[[ Record extracts, beginning ]]

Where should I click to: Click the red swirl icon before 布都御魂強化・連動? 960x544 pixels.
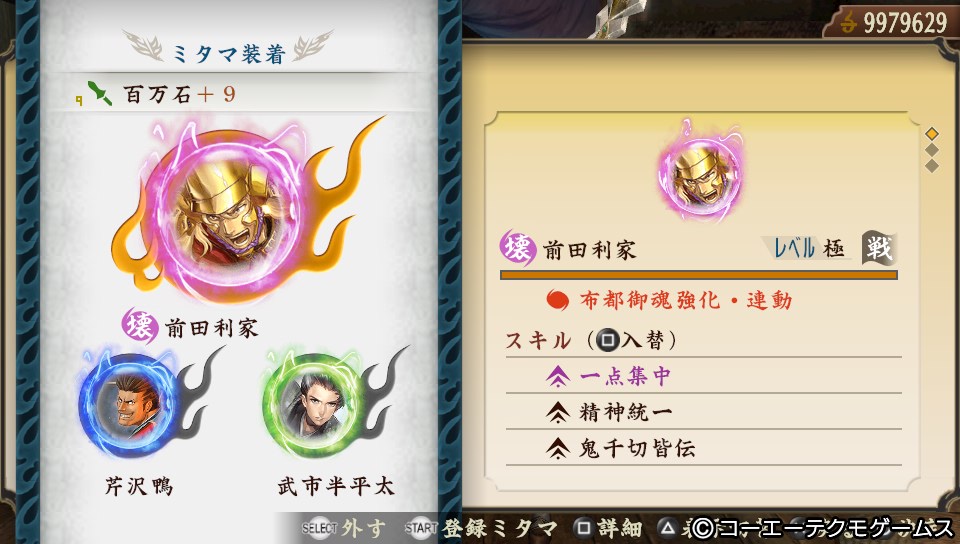pos(557,300)
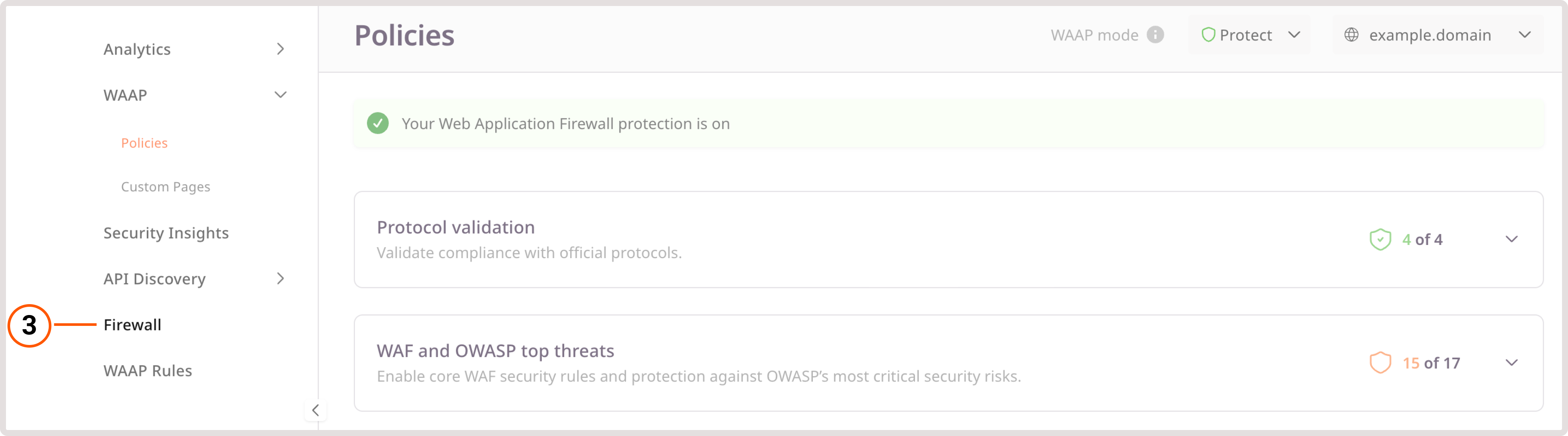Screen dimensions: 1568x436
Task: Go to Custom Pages in sidebar
Action: (x=165, y=187)
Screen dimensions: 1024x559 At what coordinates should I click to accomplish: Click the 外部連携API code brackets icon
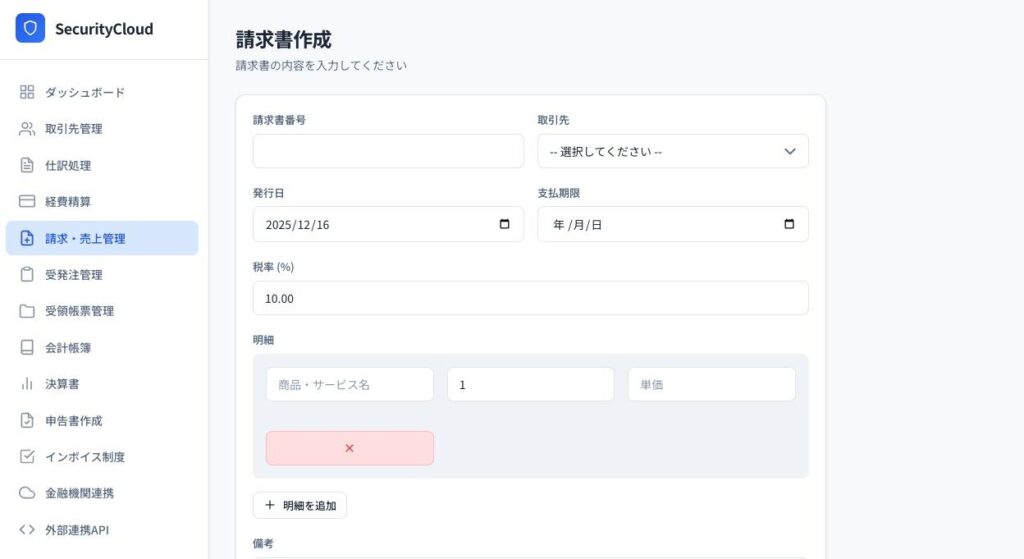point(27,529)
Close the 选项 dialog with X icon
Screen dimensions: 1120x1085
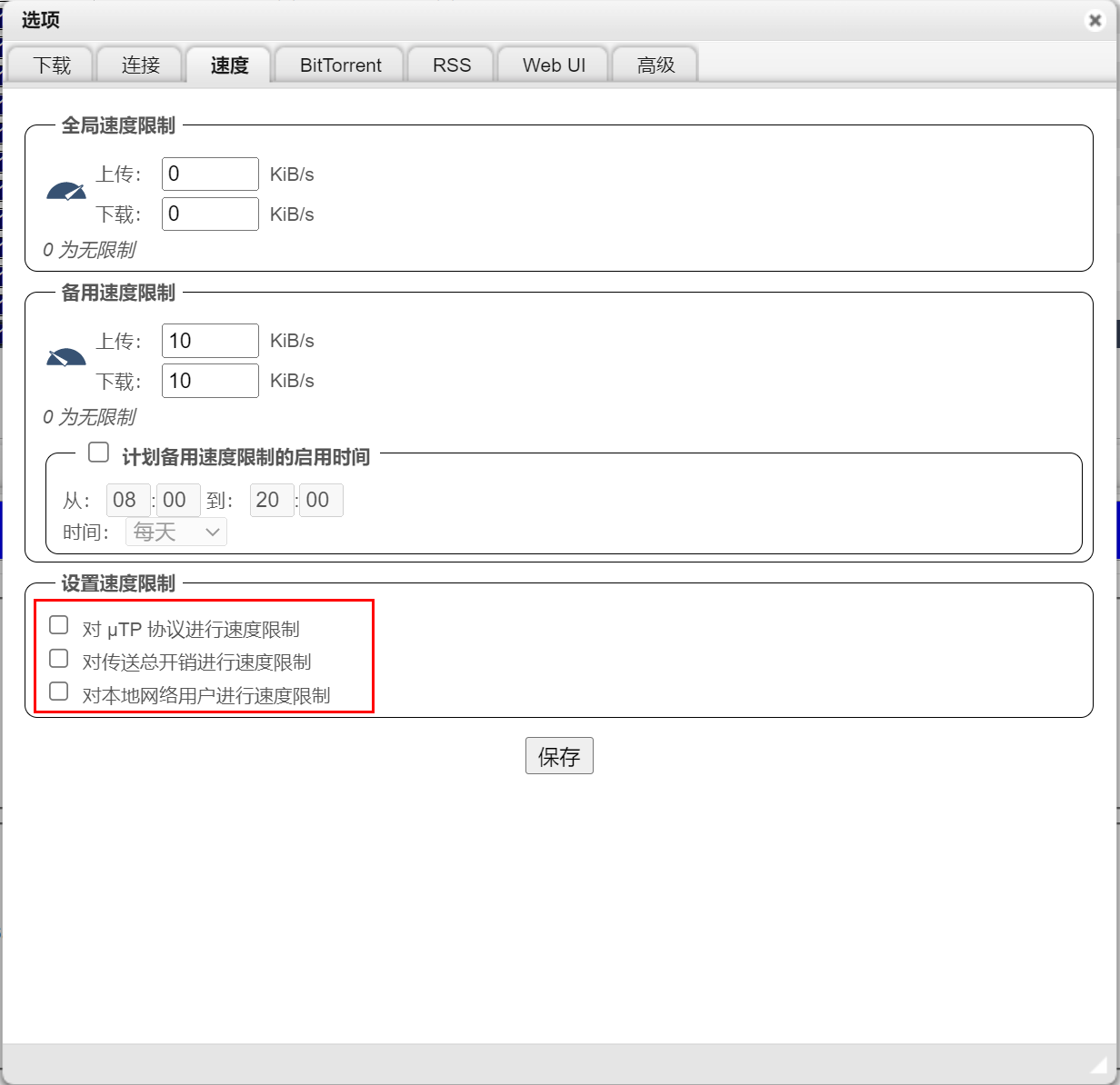pyautogui.click(x=1095, y=21)
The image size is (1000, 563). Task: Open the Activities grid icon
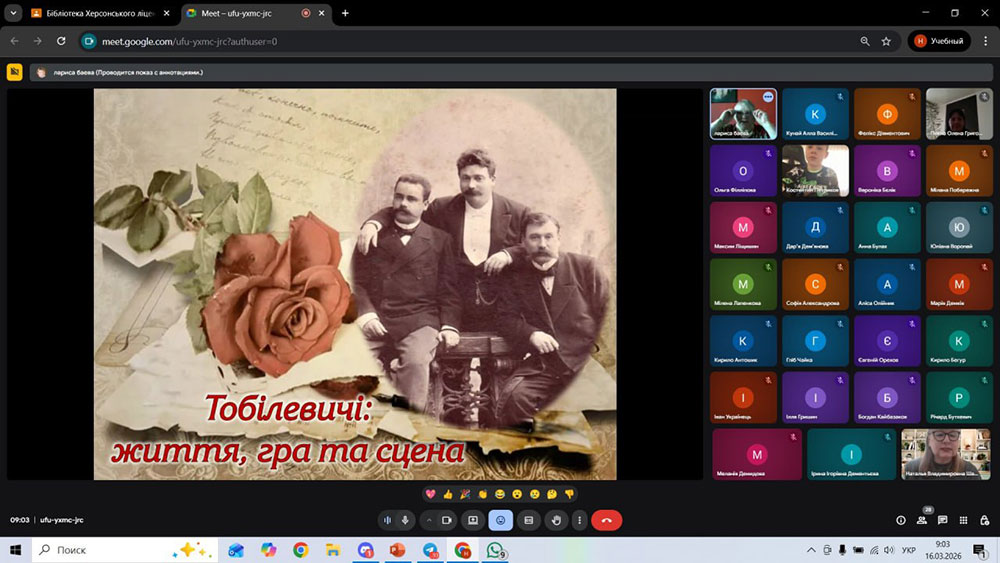click(x=963, y=520)
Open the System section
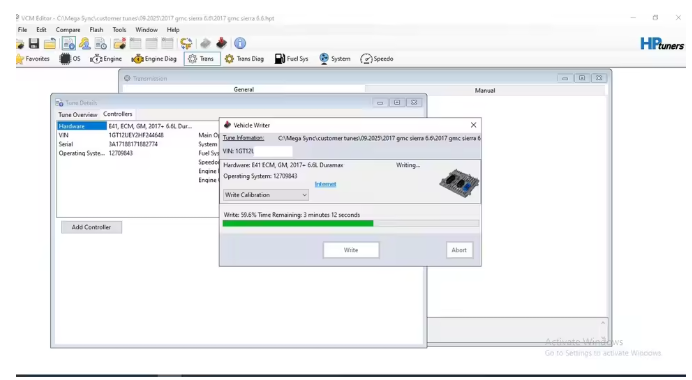 335,59
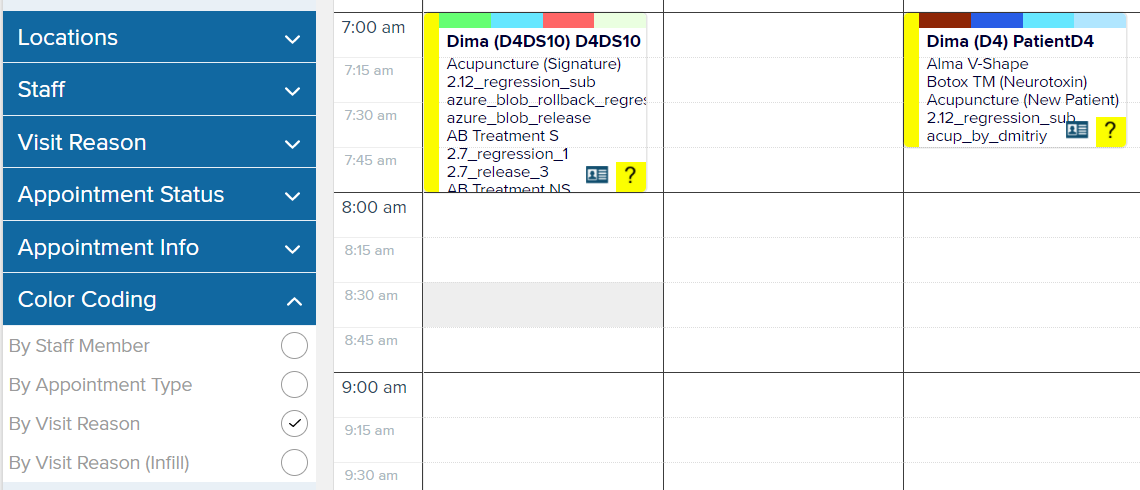1140x490 pixels.
Task: Open patient card icon on D4DS10 appointment
Action: click(x=597, y=174)
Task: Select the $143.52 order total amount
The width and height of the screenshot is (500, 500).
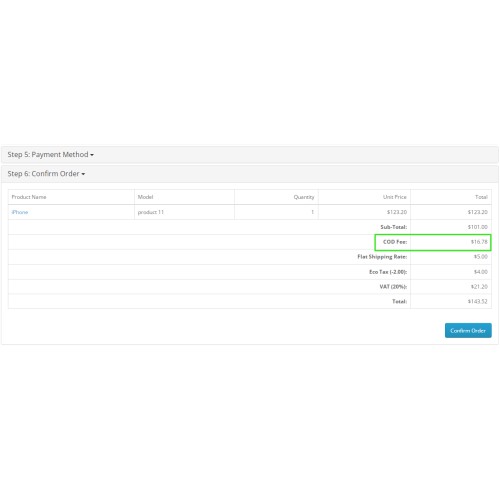Action: 477,301
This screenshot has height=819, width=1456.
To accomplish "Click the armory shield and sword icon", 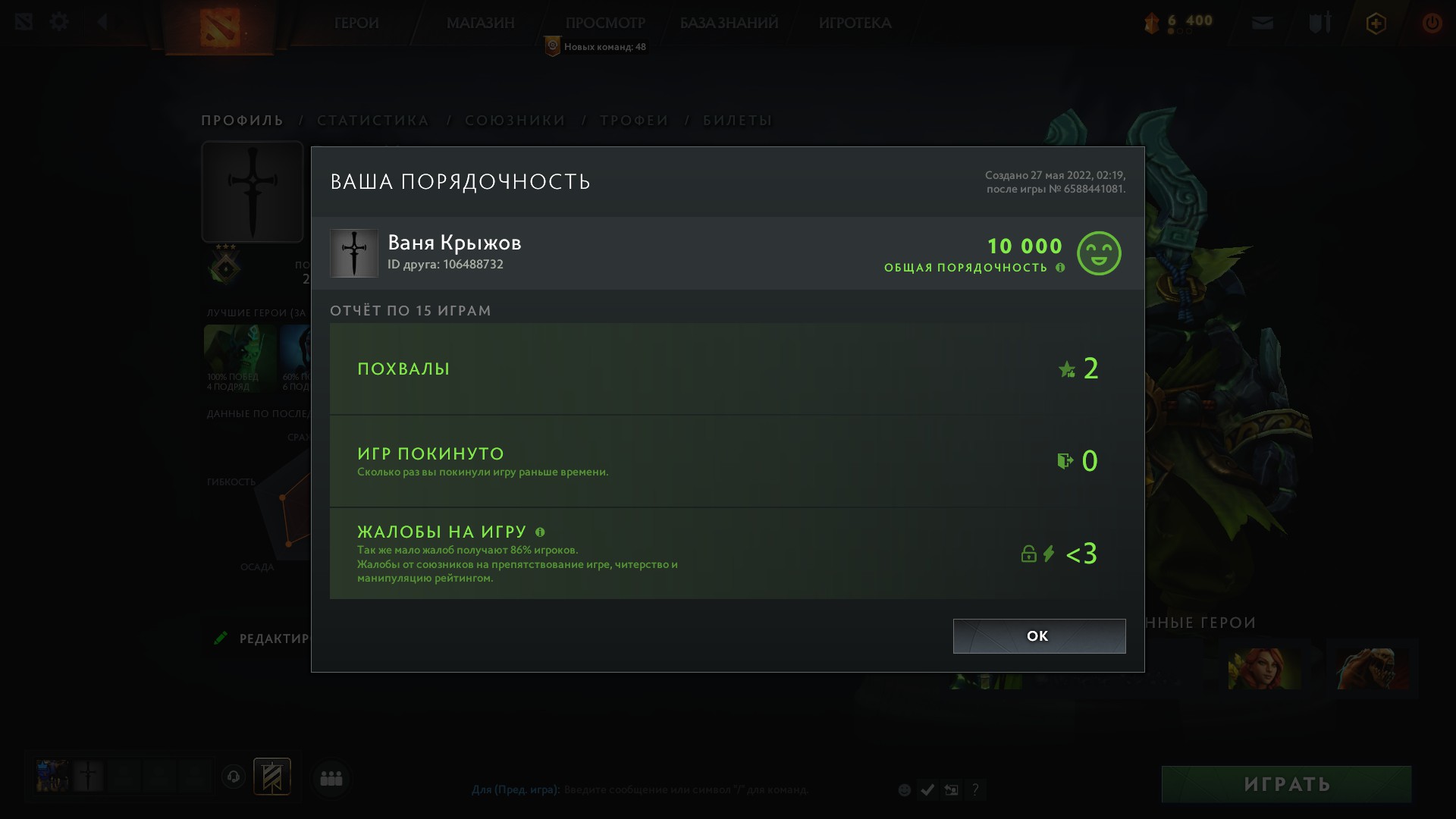I will pos(1320,23).
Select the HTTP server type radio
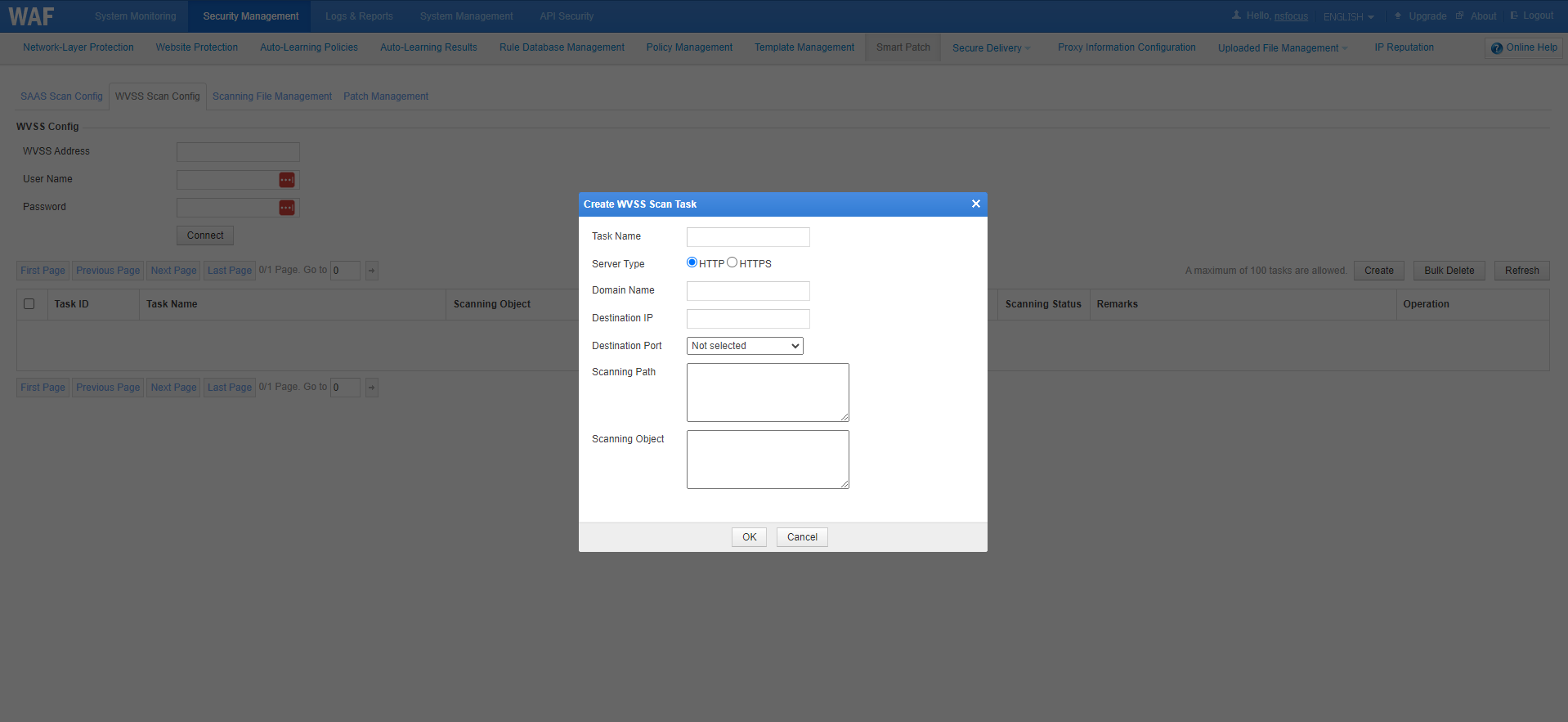Screen dimensions: 1568x722 point(692,262)
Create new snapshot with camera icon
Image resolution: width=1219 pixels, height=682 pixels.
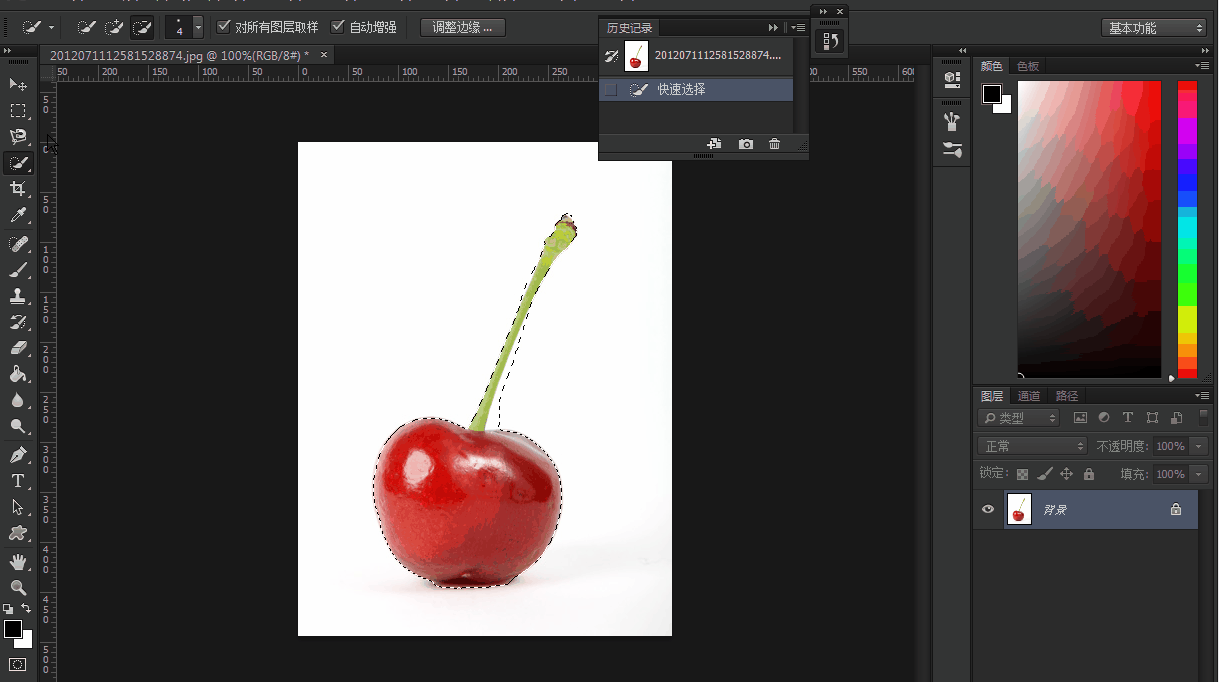[x=746, y=144]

[[ Record extracts, end ]]

Exercise objective
Starting at the line that holds "Create new snapshot with camera icon", copy each line exactly through the end of the material above, keeping both ends and dropping the pictures.

Answer below
Create new snapshot with camera icon
Image resolution: width=1219 pixels, height=682 pixels.
[x=746, y=144]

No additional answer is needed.